[[ Data, beginning ]]

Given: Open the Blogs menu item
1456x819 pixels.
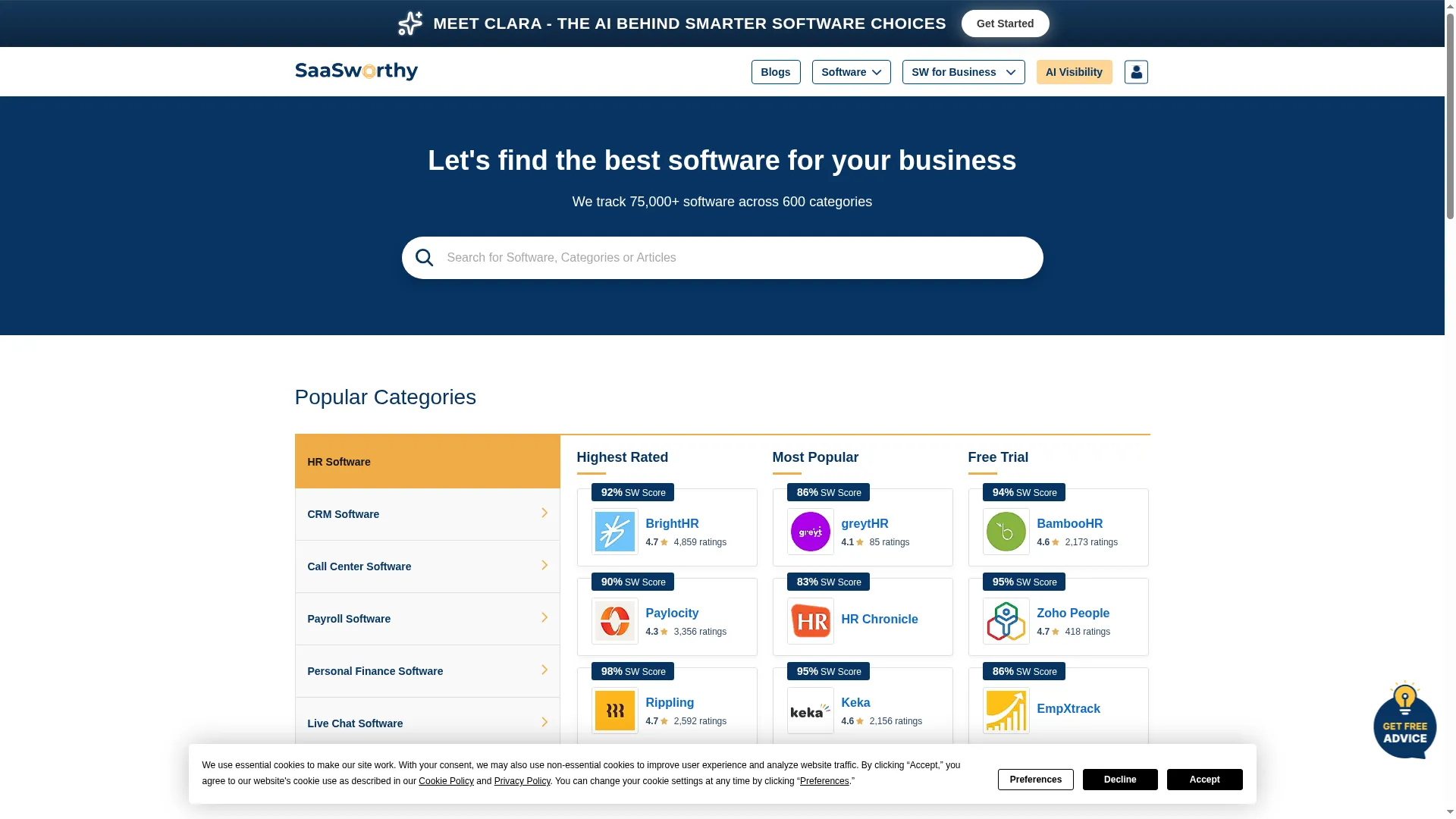Looking at the screenshot, I should coord(776,72).
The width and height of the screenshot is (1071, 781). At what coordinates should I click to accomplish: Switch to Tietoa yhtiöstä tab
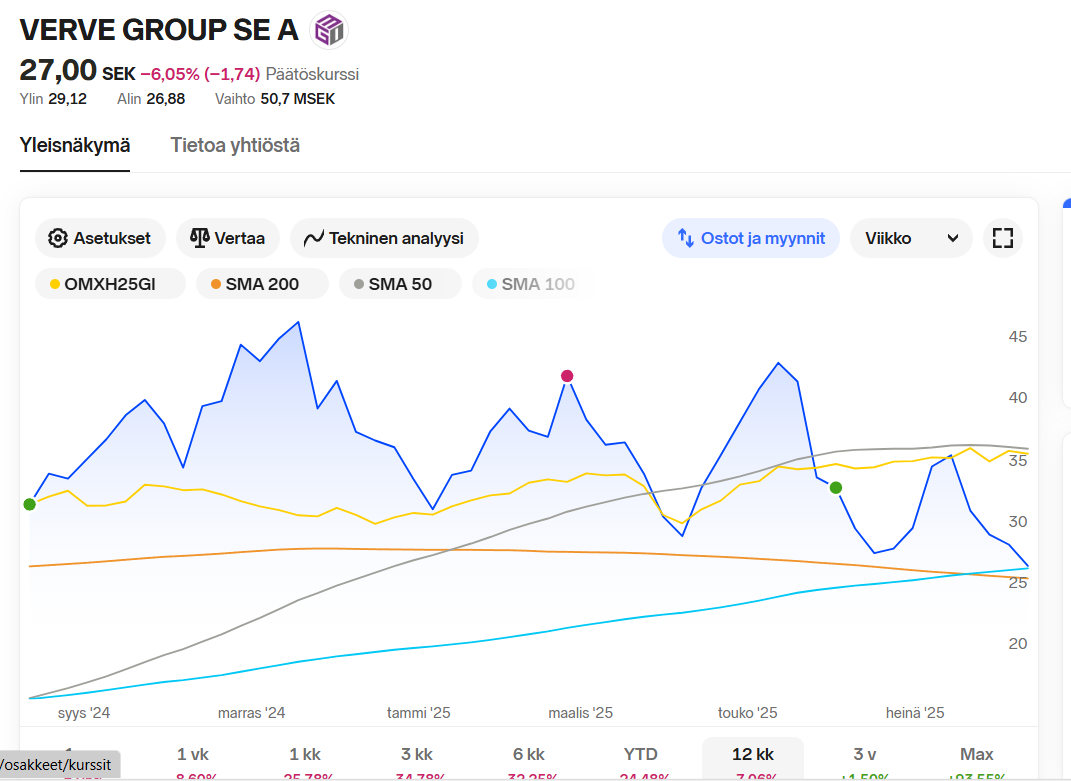click(235, 145)
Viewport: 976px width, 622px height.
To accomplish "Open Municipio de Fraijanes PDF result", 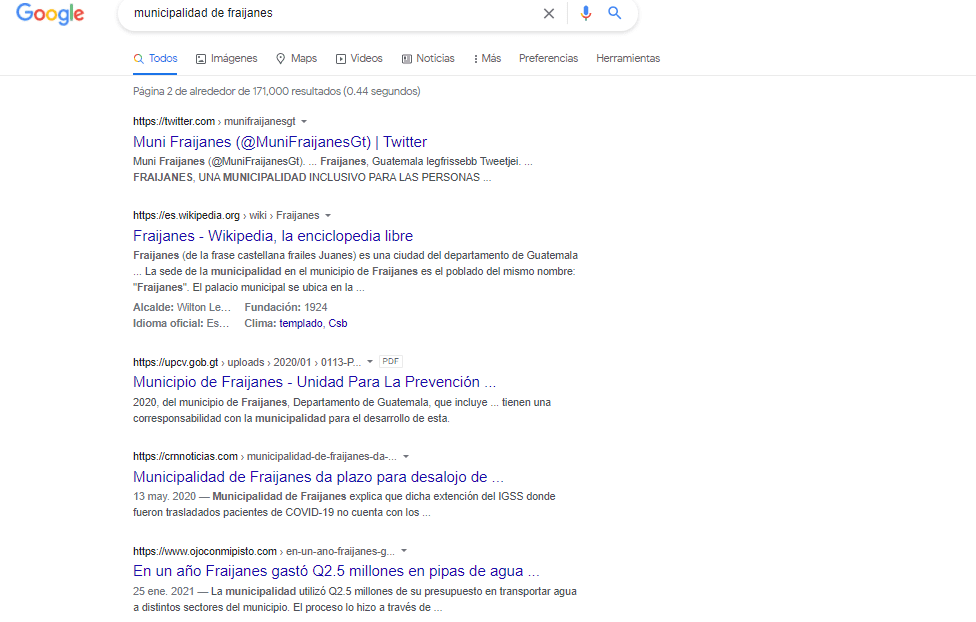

[[ Data, end ]]

→ **Exercise requirements**
Find the line holding "The width and" in the data above. Retype it and every later line exactly, through the end, but not the pictures.

→ **Output of the task**
The width and height of the screenshot is (1071, 781). At what coordinates should I click to accomplish: Switch to Tietoa yhtiöstä tab
click(235, 145)
Viewport: 976px width, 622px height.
To accomplish "Open Municipio de Fraijanes PDF result", 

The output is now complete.